*** Block opens ***

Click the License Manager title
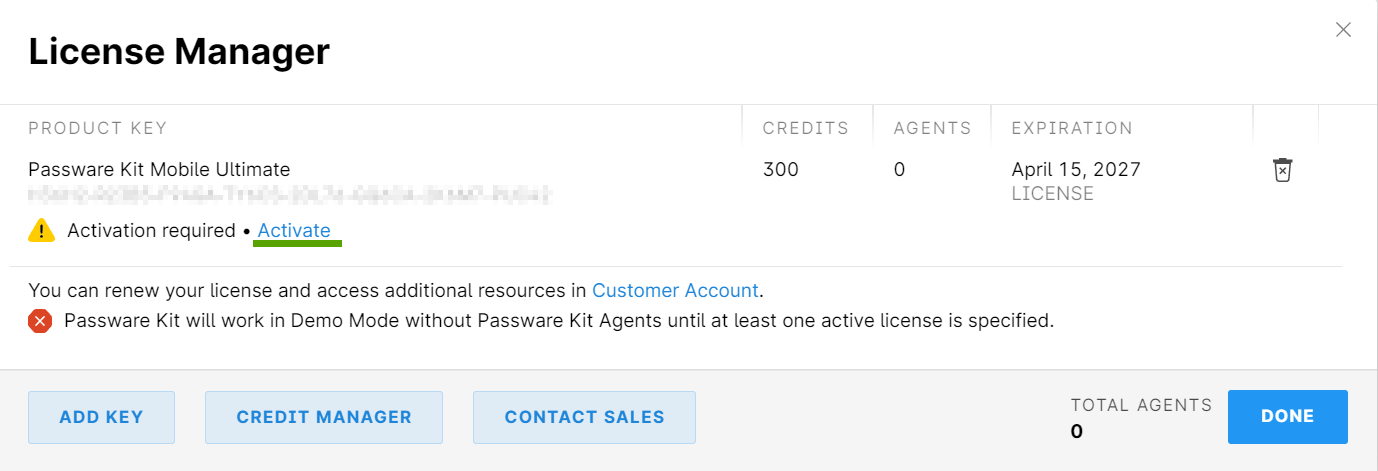Image resolution: width=1378 pixels, height=471 pixels. coord(179,51)
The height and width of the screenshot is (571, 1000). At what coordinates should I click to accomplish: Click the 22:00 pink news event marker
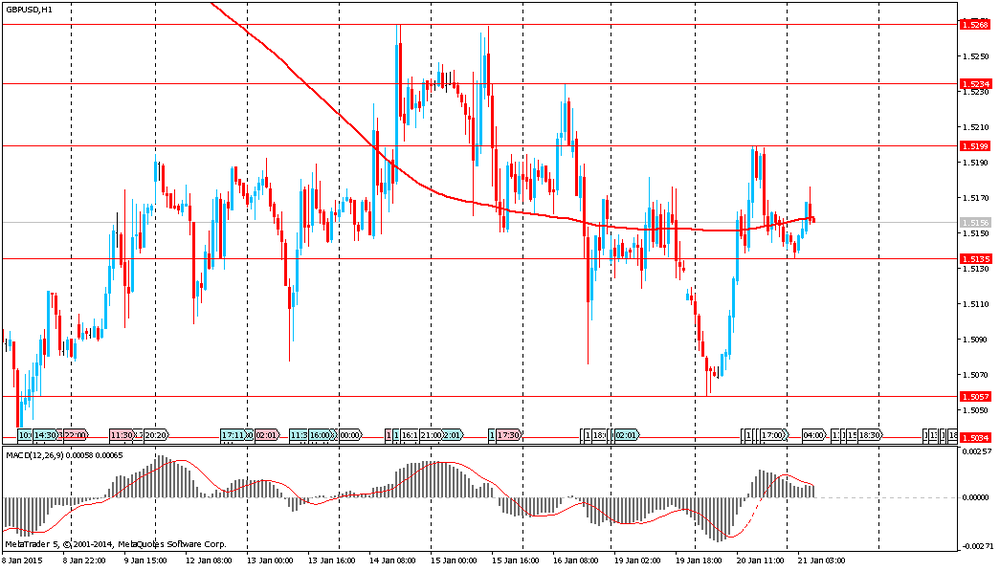[x=75, y=436]
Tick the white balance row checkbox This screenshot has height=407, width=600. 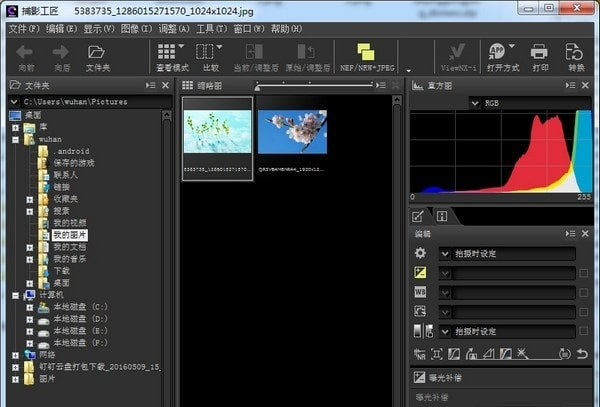click(x=583, y=292)
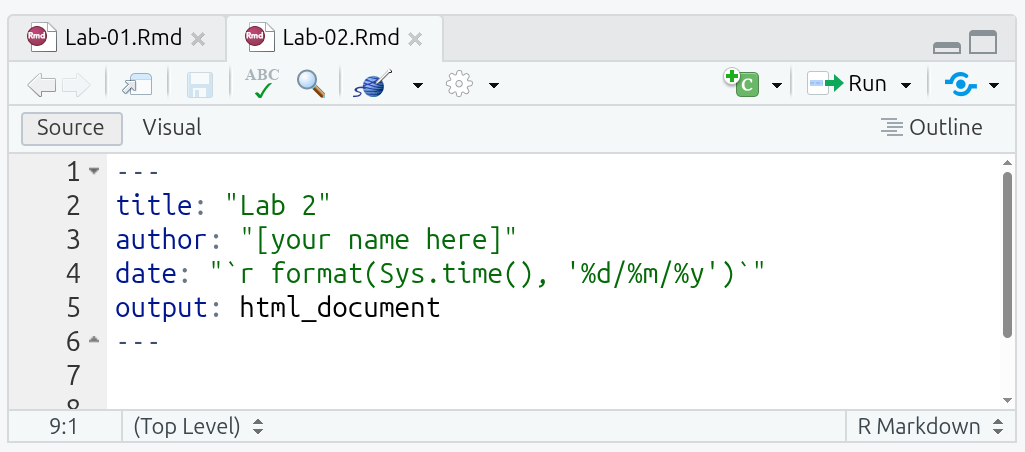The width and height of the screenshot is (1025, 452).
Task: Toggle the document Outline panel
Action: (931, 128)
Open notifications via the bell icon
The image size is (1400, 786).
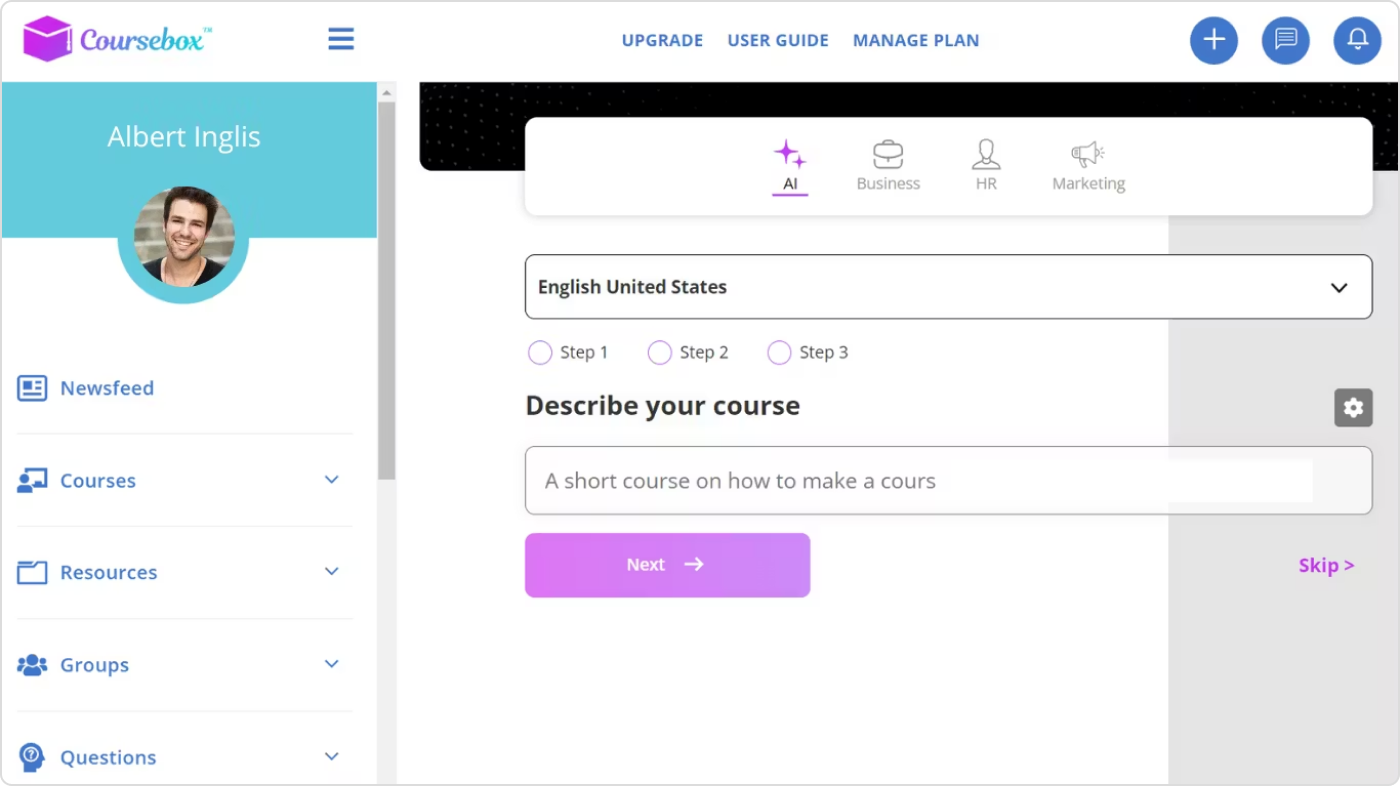coord(1357,40)
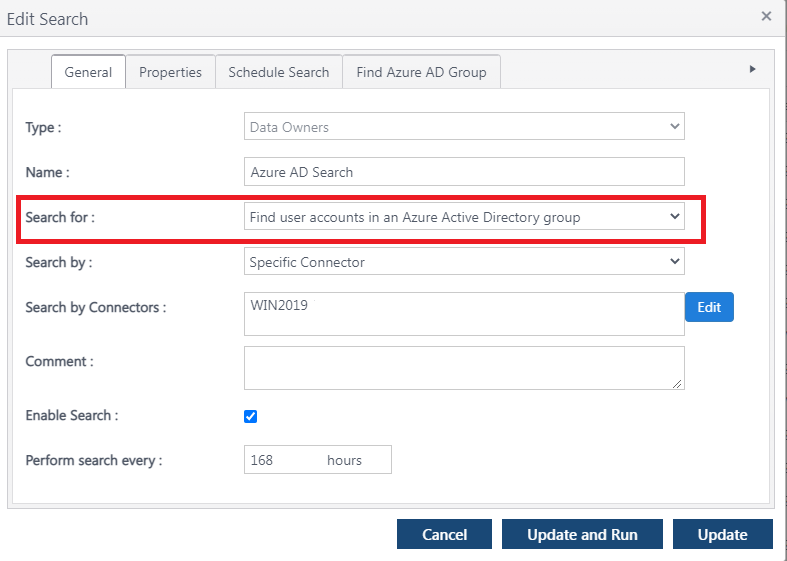Click the Comment box resize handle
This screenshot has height=561, width=787.
click(678, 383)
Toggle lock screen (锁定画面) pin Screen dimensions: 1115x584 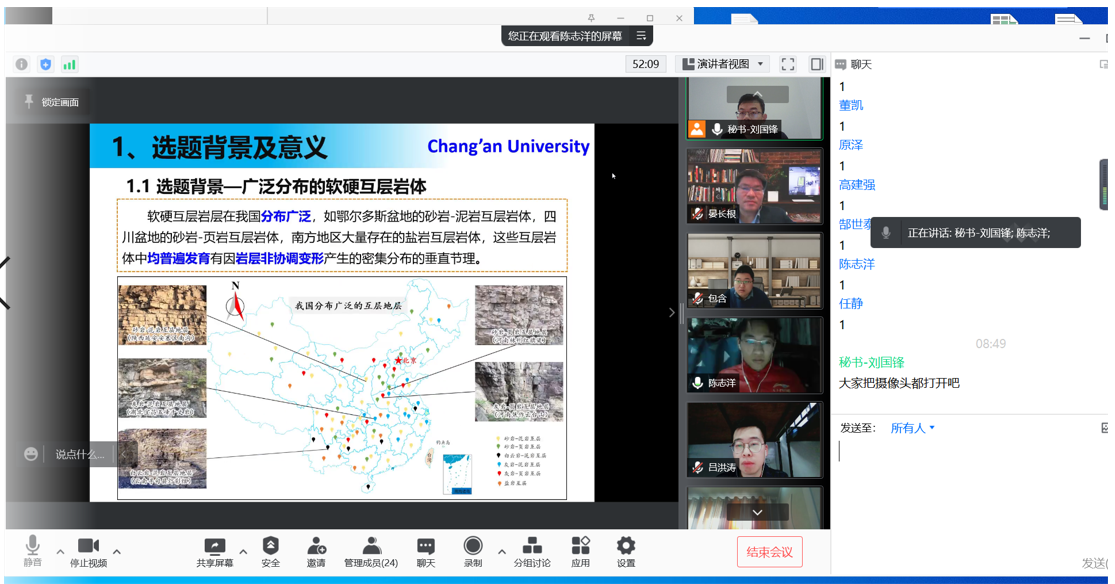[29, 102]
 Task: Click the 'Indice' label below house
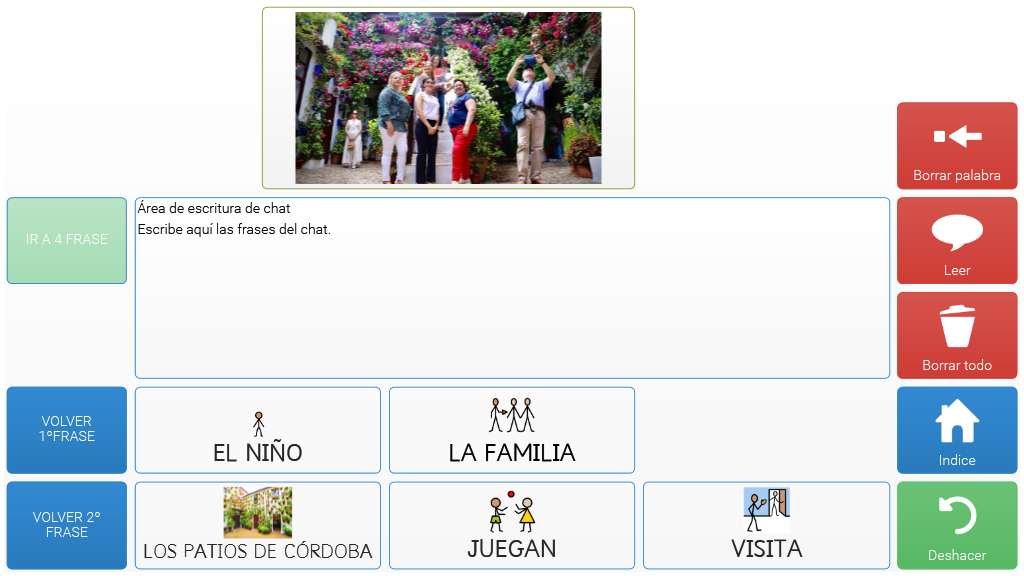[x=957, y=460]
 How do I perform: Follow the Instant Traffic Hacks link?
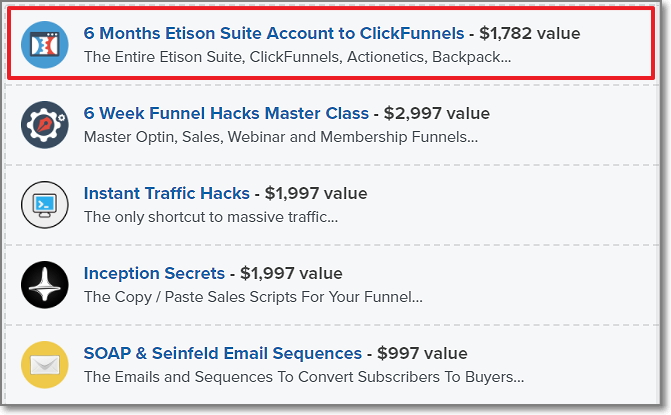tap(166, 193)
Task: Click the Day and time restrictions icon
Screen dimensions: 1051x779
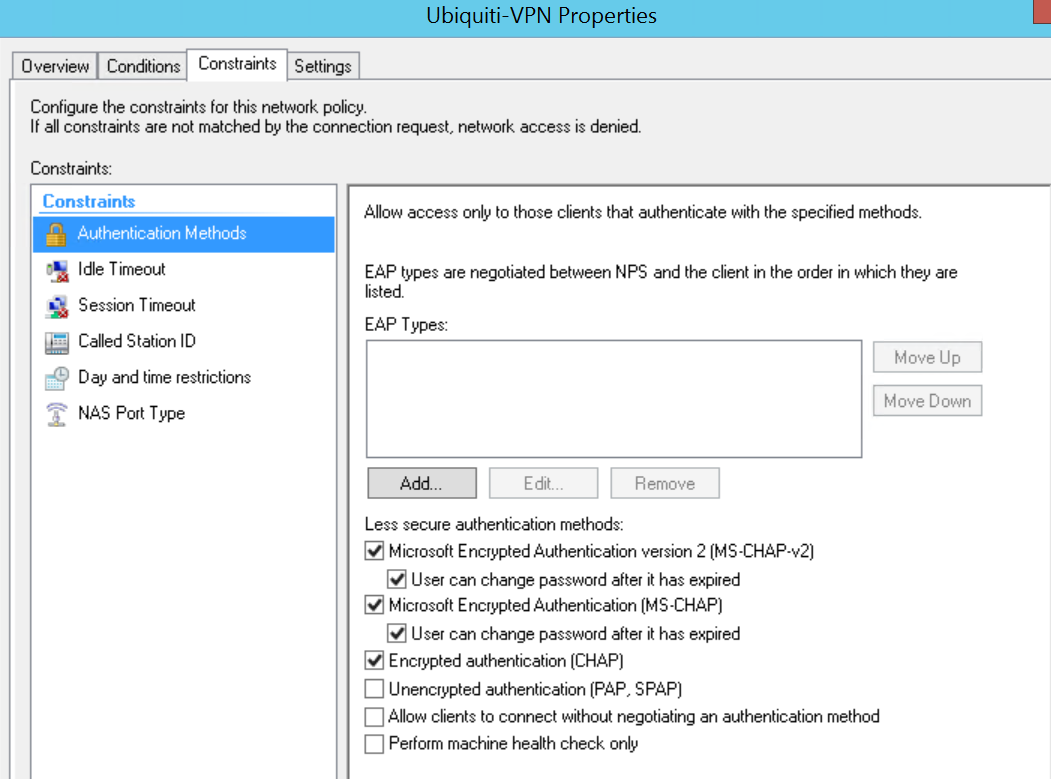Action: coord(56,378)
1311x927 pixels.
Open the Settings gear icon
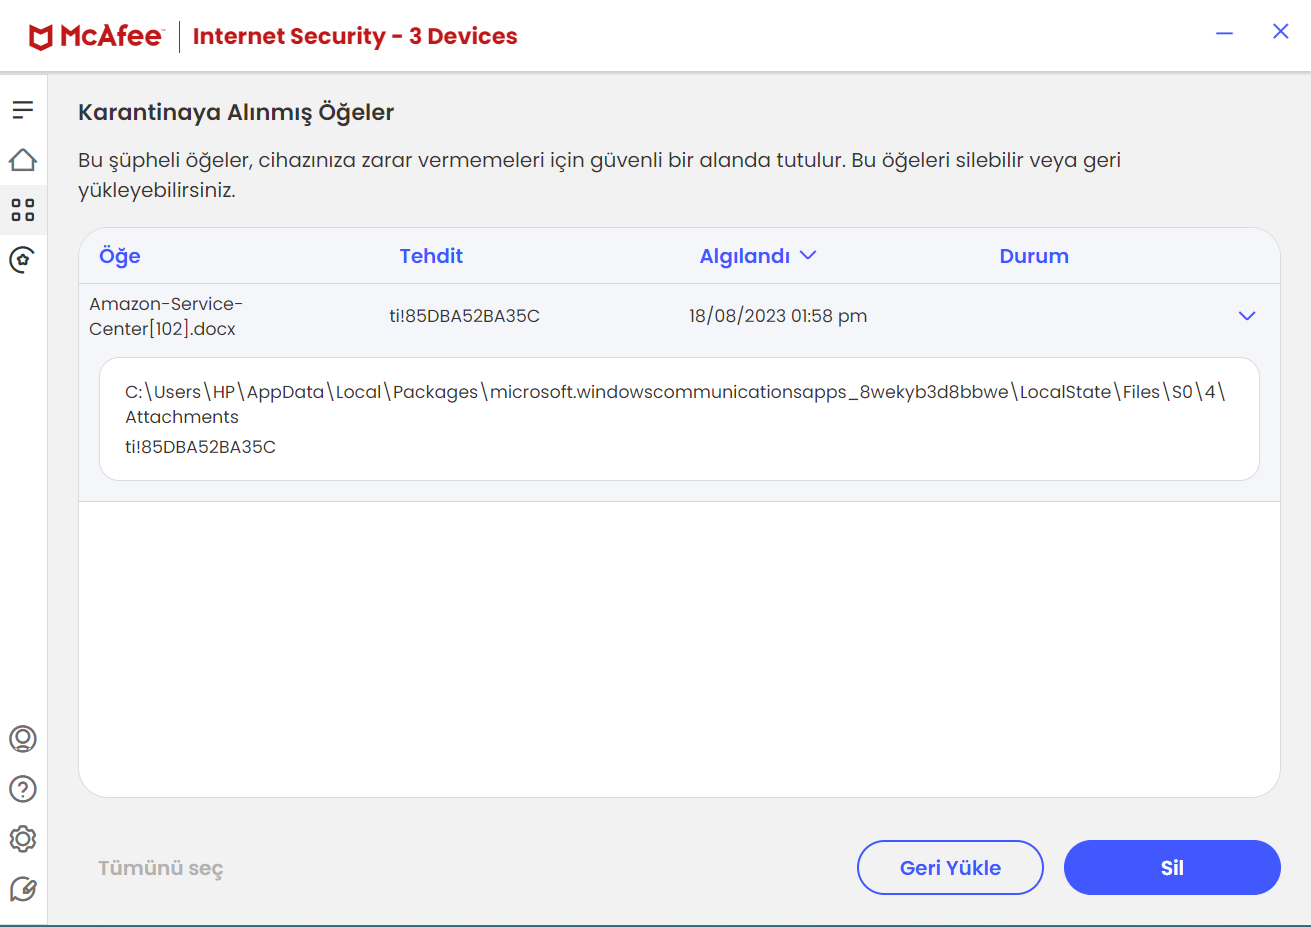click(x=23, y=839)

*** Block closes ***

■ Your task ■
Every line from the line containing "How do I perform: Follow" through the last line above is to be printed exactly. Pictures are not copied.

■ Solution ■
 How do I perform: Follow the Instant Traffic Hacks link?
tap(166, 193)
Task: Click the Day and time restrictions icon
Screen dimensions: 1051x779
Action: coord(56,378)
1311x927 pixels.
Open the Settings gear icon
click(x=23, y=839)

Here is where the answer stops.